Twenty-four University of Iowa students have been named winners in an anthropology essay-writing competition. The students participated through Professor Junjie Chen’s “Anthropology and Contemporary World Problems” course, offered through the Department of Anthropology in the College of Liberal Arts & Sciences.

The competition, which involved over 4,000 students from 30 schools, was sponsored by the Center for a Public Anthropology, a website dedicated to fostering social accountability for scholars and students within the anthropology discipline.

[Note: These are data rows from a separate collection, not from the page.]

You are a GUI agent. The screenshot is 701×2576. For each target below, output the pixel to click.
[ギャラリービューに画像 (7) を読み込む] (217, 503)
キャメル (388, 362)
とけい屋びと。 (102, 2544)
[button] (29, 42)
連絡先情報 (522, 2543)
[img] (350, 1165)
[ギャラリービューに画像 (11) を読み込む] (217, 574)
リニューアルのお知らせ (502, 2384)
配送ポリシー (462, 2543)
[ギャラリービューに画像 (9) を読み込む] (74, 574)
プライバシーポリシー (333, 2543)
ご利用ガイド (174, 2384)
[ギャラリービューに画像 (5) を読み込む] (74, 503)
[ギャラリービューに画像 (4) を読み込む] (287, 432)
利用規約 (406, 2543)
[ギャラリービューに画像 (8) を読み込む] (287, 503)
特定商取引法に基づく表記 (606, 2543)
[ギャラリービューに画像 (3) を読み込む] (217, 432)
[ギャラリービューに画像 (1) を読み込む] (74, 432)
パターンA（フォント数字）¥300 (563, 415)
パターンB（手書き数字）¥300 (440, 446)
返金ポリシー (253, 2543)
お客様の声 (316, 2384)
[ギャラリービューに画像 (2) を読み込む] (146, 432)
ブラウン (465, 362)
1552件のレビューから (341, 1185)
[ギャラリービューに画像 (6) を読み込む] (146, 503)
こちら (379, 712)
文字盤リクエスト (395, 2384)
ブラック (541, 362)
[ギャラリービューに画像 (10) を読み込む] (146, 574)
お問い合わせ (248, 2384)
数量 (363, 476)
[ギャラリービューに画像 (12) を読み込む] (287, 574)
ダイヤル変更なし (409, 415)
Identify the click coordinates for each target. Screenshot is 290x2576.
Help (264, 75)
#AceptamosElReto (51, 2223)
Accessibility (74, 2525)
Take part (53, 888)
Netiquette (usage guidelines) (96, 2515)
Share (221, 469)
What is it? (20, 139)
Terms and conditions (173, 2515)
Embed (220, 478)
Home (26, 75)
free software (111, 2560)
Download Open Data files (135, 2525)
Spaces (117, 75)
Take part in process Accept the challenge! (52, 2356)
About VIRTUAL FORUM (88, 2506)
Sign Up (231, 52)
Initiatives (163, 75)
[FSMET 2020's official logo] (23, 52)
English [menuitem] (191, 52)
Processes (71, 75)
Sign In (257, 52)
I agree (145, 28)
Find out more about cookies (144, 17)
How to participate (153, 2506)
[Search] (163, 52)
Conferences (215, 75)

To enter the competition, students wrote op-ed pieces on how Institutional Review Boards should enforce common rules and regulations of anthropological research. The Public Anthropology Award winners (named below) and their essays are published on the competition’s website.

  • Adrianne Butcher
  • Michael Stevens
  • Bethany Foster
  • Katherine Garbacz
  • Victoria Luse​
  • Alaina Hammer
  • Julia Cartwright
  • Jenna Lee
  • Ian Hultman
  • Brooke Herring
  • Gianna Harris​
  • Karlee Schmahl​
  • Kaitlyn Van Fossen
  • Colin Goebel
  • Megan Kapalka
  • Marissa Haubrich
  • Jennifer Dreyer
  • Emma Pradarelli
  • Lauren Dengler
  • John Garoufalis
  • Jordan Veatch
  • Sarah Gross
  • Bailey Nelson
  • Rose Strait

The University of Iowa College of Liberal Arts and Sciences offers about 70 majors across the humanities; fine, performing and literary arts; natural and mathematical sciences; social and behavioral sciences; and communication disciplines. About 15,000 undergraduate and nearly 2,000 graduate students study each year in the college’s 37 departments, led by faculty at the forefront of teaching and research in their disciplines. The college teaches all Iowa undergraduates through the college's general education program, CLAS CORE. About 80 percent of all Iowa undergraduates begin their academic journey in CLAS. The college confers about 60 percent of the university's bachelor's degrees each academic year.